> [Written instruction 1]
List the five tips that the piece on a child starting school gives as headings.
> [Written instruction 2]
From the piece on a child starting school, copy out the part from "My only child" up to and including "and changing schools.".

> [Provided passage]
■ ■ ■
My only child started Prep this year and I finally experienced, first hand, what so many parents deal with each year. Starting at a new school is inevitable at some point, whether it is starting prep, moving into high school or relocating and changing schools. 

I recently read that it takes approximately 6 weeks for students to fully adjust to a new school. This made me feel much better, considering it is only week 4 and I (as the parent) am still adjusting to my five year old starting ‘big school’.

You may have done the trial run, been to the transition days, accompanied your child to their first day - but what now:

  • Manage your own emotions first: As a parent you will no doubt feel a range of emotions regarding how your child is settling in. This is exacerbated if your child finds it difficult to adjust to change. Avoid sharing your worries with your child and encourage your child to recount positive experiences through their day.  For prep students it is a big step up from Kindy - expectations, routines and general daily structure have changed. This may lead to big emotions at the end of the day, which can test us as we may be feeling the stress of our work day. Where possible I have found it helpful to do a quiet or relaxing activity with my child when we get home - a quick game of cards or a book - before starting the busy evening routine of showers, dinner and everything else. 
  • Be involved with what your child is learning about at school: Whenever I ask my child ‘what did you learn today’, I get the response ‘I don’t remember’. I am lucky that I am provided with an email each week from the Prep teacher with topics being covered in each subject. This has helped me ask more specific questions like ‘what number are you learning this week?’, ‘what activities did you do with that number?’ and I get more detailed responses.
  • Stock up on lunchbox supplies and prepare things the night before! This is drilled into all of us from our own school years, however I never really followed this until my child started school this year. Mornings are busy enough as it is and everyone is on a timeline to get to school, work, appointments. The more you can get prepared the night before (lunches, uniform, bag, water bottles etc) the smoother the next morning runs. Working against the clock in the morning automatically heightens stress levels and it inevitably spreads across everyone in the house. I feel I am much more relaxed when I get to work when it has been a smooth morning.
  • Make sure your child is well rested: My experience with being a Prep mother so far is that meltdowns and tantrums tend to escalate near the end of the week as my child is exhausted after a full week of school. I have found that turning the television off earlier and encouraging other quiet play activities, after dinner has helped my little one fall asleep faster when it is time to turn off the lights.
  • Get involved, where possible, with other parents: It is sometimes difficult to meet other parents due to my full time work but I think this is vital to create more connections for both parents and children. This is an area that I will be working on this year since relationships lead to a feeling of belonging and that is what we should always strive for, for ourselves and our children.
■ ■ ■
> [Available data]
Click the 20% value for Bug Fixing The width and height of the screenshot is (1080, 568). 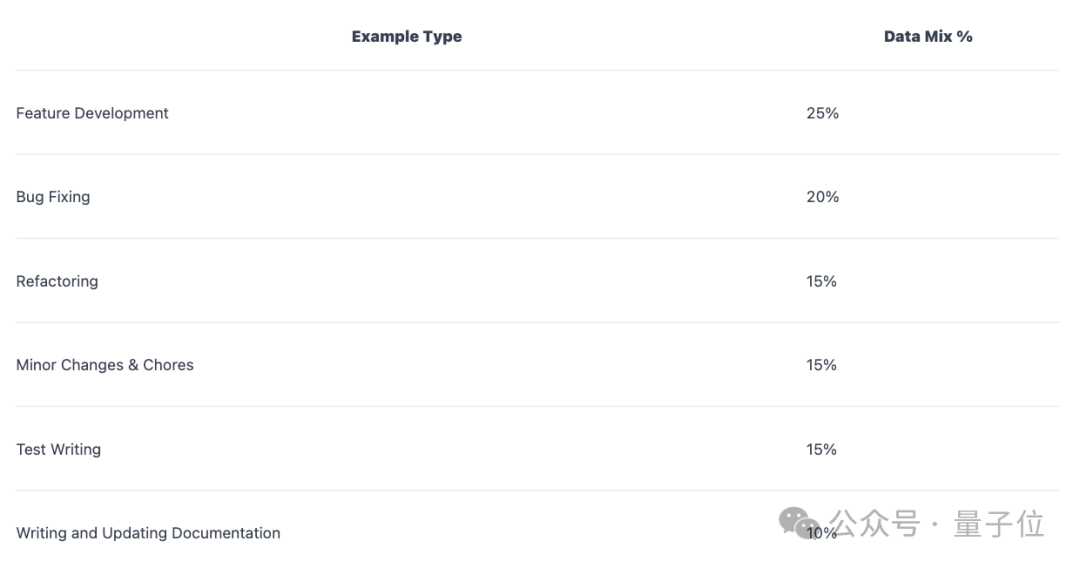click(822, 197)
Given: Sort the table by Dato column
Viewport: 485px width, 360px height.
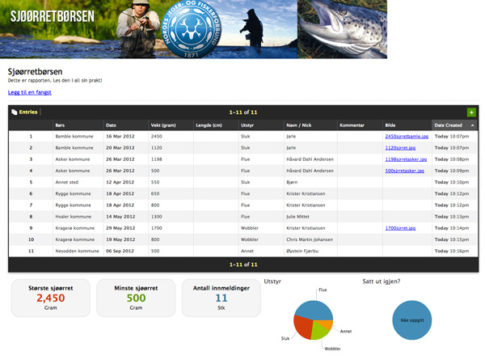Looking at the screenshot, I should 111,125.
■ ■ ■
> [Task answer 1]
- Manage your own emotions first
- Be involved with what your child is learning about at school
- Stock up on lunchbox supplies and prepare things the night before!
- Make sure your child is well rested
- Get involved, where possible, with other parents

> [Task answer 2]
My only child started Prep this year and I finally experienced, first hand, what so many parents deal with each year. Starting at a new school is inevitable at some point, whether it is starting prep, moving into high school or relocating and changing schools.